- [Selected text]
════
White House Tells Mubarak: Transition Must Begin Immediately

Today, Egypt seethed with rage, and the United States lost patience with its ally in Cairo.

Whatever patience the United States might have had for Hosni Mubarak is pretty much at an end after today’s violence:

In today’s press briefing, the White House underscored President Obama’s call for Egypt’s President Hosni Mubarak to immediately begin his transition out of power.

Last night, Obama issued a brief public statement that included just one line about a prospective deadline for Mubarak’s exit from power: “My belief is that an orderly transition must be meaningful, must be peaceful and it must begin now,” Obama said.

But White House press secretary Robert Gibbs was more explicit Wednesday.

“‘Now’ means ‘yesterday,'” Gibbs explained. “When we said ‘now,’ we meant ‘yesterday’… that’s what the people of Egypt want to see,” Gibbs said, adding that a process that begins one week, one month, or many months from now won’t suffice.

In the meantime, Egypt’s new Vice-President, and former spy chief, says that there will be no negotiations until the protests end:

Egypt’s newly appointed vice-president has said that anti-government protests must stop before dialogue can begin with opposition groups.

Omar Suleiman made the comments on Wednesday, amid violent clashes in central Cairo between pro-and anti-government demonstrators that have left at least one dead and hundreds injured.

Suleiman, the former head of intelligence named vice-president on Saturday by President Hosni Mubarak, urged demonstrators to respect an earlier call from the Egyptian army and return to their homes, state media said.

Suleiman called on “all citizens to respond to our armed forces’s call to return to your homes and respect the curfew, to support the state’s efforts to restore calm and stability.

“Those taking part in these protests have delivered their message,” he said.

“Dialogue with the political [opposition] forces… requires that the demonstrations end and the Egyptian street returns to normal,” he said.

This, of course, creates a bit of an impasse since the opposition has already said that they won’t negotiate until Mubarak steps down from power. So, the question now is what happens next. There’s a tense standoff in Tahrir Square in Cairo, as well as reports of violence in other parts of the country. As midnight approaches, it looks for all the world like we’re headed for another day of what could be bloody protests.

FILED UNDER: Middle East, World Politics, , ,
Doug Mataconis
About Doug Mataconis
Doug Mataconis held a B.A. in Political Science from Rutgers University and J.D. from George Mason University School of Law. He joined the staff of OTB in May 2010 and contributed a staggering 16,483 posts before his retirement in January 2020. He passed far too young in July 2021.
════
- [Task 1]
In the listing, shift every click coordinate up by 100 and write out the lines from the line with "Open the 综合 summary tab" to the line with "Click into the opt-in" again in full, task wording included.
- [Task 2]
Carry on the article about the White House pressing Mubarak to step down, picking up from where it stops.
The Mubarak article and the listing are unrelated.
════
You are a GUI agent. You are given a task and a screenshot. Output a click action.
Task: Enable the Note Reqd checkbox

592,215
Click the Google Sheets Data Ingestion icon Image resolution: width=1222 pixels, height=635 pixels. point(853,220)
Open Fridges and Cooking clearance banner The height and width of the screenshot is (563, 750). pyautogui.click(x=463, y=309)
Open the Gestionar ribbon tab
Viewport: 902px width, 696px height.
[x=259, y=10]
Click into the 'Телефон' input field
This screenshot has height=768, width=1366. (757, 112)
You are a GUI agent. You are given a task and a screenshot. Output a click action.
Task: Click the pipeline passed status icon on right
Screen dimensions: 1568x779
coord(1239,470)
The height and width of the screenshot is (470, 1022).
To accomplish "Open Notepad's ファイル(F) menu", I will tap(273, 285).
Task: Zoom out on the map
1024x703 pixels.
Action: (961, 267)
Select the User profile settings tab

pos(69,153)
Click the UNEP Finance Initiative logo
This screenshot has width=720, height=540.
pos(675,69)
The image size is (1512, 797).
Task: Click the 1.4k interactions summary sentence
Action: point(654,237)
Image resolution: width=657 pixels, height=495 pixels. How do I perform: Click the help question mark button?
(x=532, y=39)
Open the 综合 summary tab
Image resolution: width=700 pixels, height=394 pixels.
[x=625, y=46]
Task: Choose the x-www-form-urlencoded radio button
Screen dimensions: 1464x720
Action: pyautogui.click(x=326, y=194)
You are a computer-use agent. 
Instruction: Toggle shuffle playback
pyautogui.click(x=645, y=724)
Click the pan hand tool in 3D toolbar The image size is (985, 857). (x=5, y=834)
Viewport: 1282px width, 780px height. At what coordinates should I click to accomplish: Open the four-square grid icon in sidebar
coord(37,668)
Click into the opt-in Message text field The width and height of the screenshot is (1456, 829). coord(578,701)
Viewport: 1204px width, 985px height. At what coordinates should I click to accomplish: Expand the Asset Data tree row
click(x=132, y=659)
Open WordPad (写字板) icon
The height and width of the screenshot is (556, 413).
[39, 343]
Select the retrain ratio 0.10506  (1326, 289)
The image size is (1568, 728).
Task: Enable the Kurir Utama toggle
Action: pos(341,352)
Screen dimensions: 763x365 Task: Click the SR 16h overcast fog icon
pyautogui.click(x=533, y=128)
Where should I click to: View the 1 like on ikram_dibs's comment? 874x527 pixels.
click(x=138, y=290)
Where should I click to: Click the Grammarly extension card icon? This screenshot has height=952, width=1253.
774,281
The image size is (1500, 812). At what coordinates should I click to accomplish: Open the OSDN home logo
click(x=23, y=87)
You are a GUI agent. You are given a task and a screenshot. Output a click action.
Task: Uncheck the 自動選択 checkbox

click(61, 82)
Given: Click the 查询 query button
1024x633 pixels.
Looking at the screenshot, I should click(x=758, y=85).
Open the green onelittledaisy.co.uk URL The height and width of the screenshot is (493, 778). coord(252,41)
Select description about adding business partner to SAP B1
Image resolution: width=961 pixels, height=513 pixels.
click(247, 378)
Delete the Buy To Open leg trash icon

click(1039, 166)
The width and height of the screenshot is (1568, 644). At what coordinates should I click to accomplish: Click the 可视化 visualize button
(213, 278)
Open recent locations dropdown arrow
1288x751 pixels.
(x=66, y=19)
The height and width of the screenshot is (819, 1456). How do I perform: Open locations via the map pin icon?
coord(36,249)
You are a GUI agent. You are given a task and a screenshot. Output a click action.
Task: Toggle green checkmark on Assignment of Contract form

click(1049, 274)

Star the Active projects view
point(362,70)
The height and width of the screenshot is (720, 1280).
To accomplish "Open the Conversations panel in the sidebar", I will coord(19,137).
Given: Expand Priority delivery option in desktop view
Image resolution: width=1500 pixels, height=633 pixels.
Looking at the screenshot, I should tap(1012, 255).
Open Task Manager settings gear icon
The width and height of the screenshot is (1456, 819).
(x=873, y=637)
════
- [Expected output 1]
Open the 综合 summary tab
Image resolution: width=700 pixels, height=394 pixels.
[x=725, y=146]
Task: Choose the x-www-form-urlencoded radio button
Screen dimensions: 1464x720
Action: pyautogui.click(x=426, y=294)
You are a computer-use agent. 
Instruction: Toggle shuffle playback
pyautogui.click(x=745, y=824)
Click the pan hand tool in 3D toolbar The image size is (985, 857). (x=105, y=934)
Viewport: 1282px width, 780px height. At what coordinates should I click to accomplish: Open the four-square grid icon in sidebar
coord(137,768)
Click into the opt-in Message text field The width and height of the screenshot is (1456, 829). coord(678,801)

- [Expected output 2]
Comments

  1. ponce says:

    Meanwhile, in Jerusalem, Mike Huckabee tells West Bank Palestinians to get out of “Israel” and move to an “Arab” country.

    Thought someone here was going to post about his bizarre outburst…

  2. Rock says:

    By what authority does The President of the USA have the gall or gonads to insist that any leader of a sovereign nation must step down?

  3. anjin-san says:

    > By what authority does The President of the USA have the gall or gonads to insist that any leader of a sovereign nation must step down?

    I can think of a few billion reasons. But don’t let that stop you from supporting the dictator of your choice.

  4. Rock says:

    anjin-san. I didn’t say I supported the SOB. Don’t put words in my mouth. I just wanted to know what gives the President the right. Was it written into the loan contract? The USA has poured money into a lot of other rat holes and it always seems to come back and bite us.

  5. anjin-san says:

    Rock. Sorry, you did not say you supported him. Just a run of the mill brain dead slam du jour at Obama on your part. My mistake.

    What is the point of being the most powerful nation on earth if you can’t ever use the power, hopefully to make the world a little better place? Were you this upset when we killed thousands of people in Iraq who did nothing to us to remove Saddam? (head of a sovereign nation) The right got quiet pretty fast when Obama took down Iran’s centrifuges without killing anyone. Maybe we can move this asshole out without a big body count.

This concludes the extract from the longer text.